RECORDS SHOWN below:

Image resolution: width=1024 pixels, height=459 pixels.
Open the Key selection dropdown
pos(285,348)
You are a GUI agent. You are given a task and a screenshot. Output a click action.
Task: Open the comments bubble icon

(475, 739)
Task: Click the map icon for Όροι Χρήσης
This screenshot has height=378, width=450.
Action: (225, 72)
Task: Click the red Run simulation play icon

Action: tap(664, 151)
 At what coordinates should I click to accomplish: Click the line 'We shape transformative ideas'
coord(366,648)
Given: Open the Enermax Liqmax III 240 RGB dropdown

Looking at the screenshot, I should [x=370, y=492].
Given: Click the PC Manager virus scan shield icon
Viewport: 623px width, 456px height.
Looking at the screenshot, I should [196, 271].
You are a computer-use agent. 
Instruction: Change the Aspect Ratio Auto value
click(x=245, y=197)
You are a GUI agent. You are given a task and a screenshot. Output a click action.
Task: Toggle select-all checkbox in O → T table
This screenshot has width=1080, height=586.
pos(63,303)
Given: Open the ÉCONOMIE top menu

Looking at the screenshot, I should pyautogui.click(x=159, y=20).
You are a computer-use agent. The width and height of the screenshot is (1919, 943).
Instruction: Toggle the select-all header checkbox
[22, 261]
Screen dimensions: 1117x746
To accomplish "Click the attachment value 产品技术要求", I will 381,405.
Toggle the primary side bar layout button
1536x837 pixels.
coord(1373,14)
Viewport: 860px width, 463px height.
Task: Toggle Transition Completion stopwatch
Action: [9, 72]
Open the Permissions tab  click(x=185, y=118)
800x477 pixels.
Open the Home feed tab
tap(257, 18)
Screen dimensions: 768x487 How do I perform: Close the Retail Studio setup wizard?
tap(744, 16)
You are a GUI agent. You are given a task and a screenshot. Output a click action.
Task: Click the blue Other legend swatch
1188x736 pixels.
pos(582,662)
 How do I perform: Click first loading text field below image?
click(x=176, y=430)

End of RECORDS SHOWN.

Write out exactly the lines of the entries above that run from the line containing "Given: Open the Enermax" through the last line, including both.

→ **YOUR SOLUTION**:
Given: Open the Enermax Liqmax III 240 RGB dropdown

Looking at the screenshot, I should [x=370, y=492].
Given: Click the PC Manager virus scan shield icon
Viewport: 623px width, 456px height.
Looking at the screenshot, I should [196, 271].
You are a computer-use agent. 
Instruction: Change the Aspect Ratio Auto value
click(x=245, y=197)
You are a GUI agent. You are given a task and a screenshot. Output a click action.
Task: Toggle select-all checkbox in O → T table
This screenshot has width=1080, height=586.
pos(63,303)
Given: Open the ÉCONOMIE top menu

Looking at the screenshot, I should pyautogui.click(x=159, y=20).
You are a computer-use agent. The width and height of the screenshot is (1919, 943).
Instruction: Toggle the select-all header checkbox
[22, 261]
Screen dimensions: 1117x746
To accomplish "Click the attachment value 产品技术要求", I will 381,405.
Toggle the primary side bar layout button
1536x837 pixels.
coord(1373,14)
Viewport: 860px width, 463px height.
Task: Toggle Transition Completion stopwatch
Action: [9, 72]
Open the Permissions tab  click(x=185, y=118)
800x477 pixels.
Open the Home feed tab
tap(257, 18)
Screen dimensions: 768x487 How do I perform: Close the Retail Studio setup wizard?
tap(744, 16)
You are a GUI agent. You are given a task and a screenshot. Output a click action.
Task: Click the blue Other legend swatch
1188x736 pixels.
pos(582,662)
 How do I perform: Click first loading text field below image?
click(x=176, y=430)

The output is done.